In this formula, when you use ^[^-]+

  • ^: The caret symbol ^ means the start of the string. It tells the function to begin the search from the beginning of the text in the cell.
  • [^-]: The square brackets [] represent a character class. A character class matches any one character inside the brackets. The caret ^ inside the square brackets has a different meaning than when it’s outside. It means “not” or “none of these characters” in the brackets. That means no character between hyphens (-).
  • +: The plus + means “one or more” of the preceding elements. In this case, it means one or more characters that are not a hyphen.

When you use it in combination, it gets the Substring from the start of the string, and it will keep matching characters as long as they are not hyphens, stopping as soon as it encounters the first hyphen. Now, get the batch number from the cell. You can use REGEXEXTRACT for this as well.

understand-regexextract-formula
=REGEXEXTRACT(A2, "[^\\-]+$")

The formula looks at the text in cell A2 and extracts everything from the last dash to the end of the string. So, if you apply this to your data, it will quickly give you the later part of each product detail.

To understand the regular expression, you need to split it into parts:

  • [ and ]: These square brackets define a character class that matches any character inside the brackets.
  • ^: When used inside square brackets, the caret symbol ^ negates the character class. This means “not” or “none of these characters”.
  • \\-: The backslash \ is an escape character. Because the dash – is a special character inside character classes, it needs to be escaped to be treated as a literal dash. In Google Sheets, you need to escape the backslash itself so it becomes \\-.

So [^\\-] this part of the pattern matches any character that is not a dash.

  • +: The plus symbol + means “one or more” of the preceding elements. In this case, it means one or more characters that are not a dash.
  • $: The dollar symbol $ signifies the end of the string. It ensures that the pattern matches the last part of the text up to the end of the string.

So, this helps you extract the last part of a string after the final hyphen.

REGEXREPLACE to Extract Substring by Replacing Strings

To extract the product name from “101-Alpha Widget-B001”, use REGEXREPLACE twice. The first REGEXREPLACE removes everything up to the first dash, and the second REGEXREPLACE removes everything after the product name up to the end.

This way, you’re left with the “Alpha Widget”.

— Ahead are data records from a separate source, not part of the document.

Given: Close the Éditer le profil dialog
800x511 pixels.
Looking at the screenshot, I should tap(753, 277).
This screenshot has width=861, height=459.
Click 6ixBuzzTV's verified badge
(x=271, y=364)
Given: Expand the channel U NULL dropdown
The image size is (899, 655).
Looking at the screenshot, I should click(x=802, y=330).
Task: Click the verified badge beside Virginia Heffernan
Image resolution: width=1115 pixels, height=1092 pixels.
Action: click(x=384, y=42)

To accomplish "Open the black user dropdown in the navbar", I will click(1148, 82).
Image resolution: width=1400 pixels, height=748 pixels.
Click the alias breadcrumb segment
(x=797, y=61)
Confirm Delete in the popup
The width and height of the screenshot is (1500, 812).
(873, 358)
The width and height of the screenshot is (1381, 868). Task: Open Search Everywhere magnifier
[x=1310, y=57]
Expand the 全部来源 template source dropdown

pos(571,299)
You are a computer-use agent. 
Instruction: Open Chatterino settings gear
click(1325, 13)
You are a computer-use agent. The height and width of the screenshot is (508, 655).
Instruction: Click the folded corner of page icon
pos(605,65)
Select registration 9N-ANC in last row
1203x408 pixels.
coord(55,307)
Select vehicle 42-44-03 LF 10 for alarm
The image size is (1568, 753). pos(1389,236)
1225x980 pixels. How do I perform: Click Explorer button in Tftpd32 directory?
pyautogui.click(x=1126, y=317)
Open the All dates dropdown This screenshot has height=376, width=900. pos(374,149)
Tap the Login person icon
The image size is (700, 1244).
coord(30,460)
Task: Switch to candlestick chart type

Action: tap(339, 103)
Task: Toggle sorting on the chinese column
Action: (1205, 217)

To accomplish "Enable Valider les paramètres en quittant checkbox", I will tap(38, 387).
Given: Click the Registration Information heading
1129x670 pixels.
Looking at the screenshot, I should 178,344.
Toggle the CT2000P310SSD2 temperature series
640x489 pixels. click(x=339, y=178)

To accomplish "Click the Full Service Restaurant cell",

=REGEXREPLACE(REGEXREPLACE(A2, "^[^-]+-", ""), "-.*$", "")
extract-substring-by-replacing-strings

First, we have used =REGEXREPLACE(A2, “^[^-]+-“, “”) to remove everything up to and including the first dash. Here, ^[^-]+- matches all characters from the start of the string up to the first dash.

The ^ means the start, [^-]+ matches one or more characters that are not dashes, and – is the dash itself. This formula transforms “101-Alpha Widget-B001” into “Alpha Widget-B001”.

Next, we used =REGEXREPLACE(A2, “-.*$”, “”) to the result to remove everything after the product name, starting from the first dash after it. In this pattern, -.*$ matches the first dash and all characters that follow it up to the end of the string.

The – means the dash, .* matches zero or more of any character, and $ signifies the end of the string. This leaves you with “Alpha Widget” from “Alpha Widget-B001”.

You can also use it to get the Substring from the start of the text.

=REGEXREPLACE(A2, "-.*$", "")
regexreplace-to-get-substring-from-start-of-text

In this formula, the regular expression “-.*$” matches the first dash and everything that comes after it. Specifically, the – matches the first dash, .* matches zero or more of any character (everything after the dash), and $ indicates the end of the string. The “” part of the formula replaces the matched portion with an empty string, effectively removing it.

In the end, we can use it to get the batch number from the string from the A2.

=REGEXREPLACE(A2, "^.*-", "")
regexreplace-to-get-batch-number

The regular expression “^.*-” matches everything from the start of the string up to the last dash. The ^ symbol represents the start of the string, .* matches any character zero or more times, and – matches the dash. By replacing this matched portion with an empty string (“”), you remove everything before “B001”.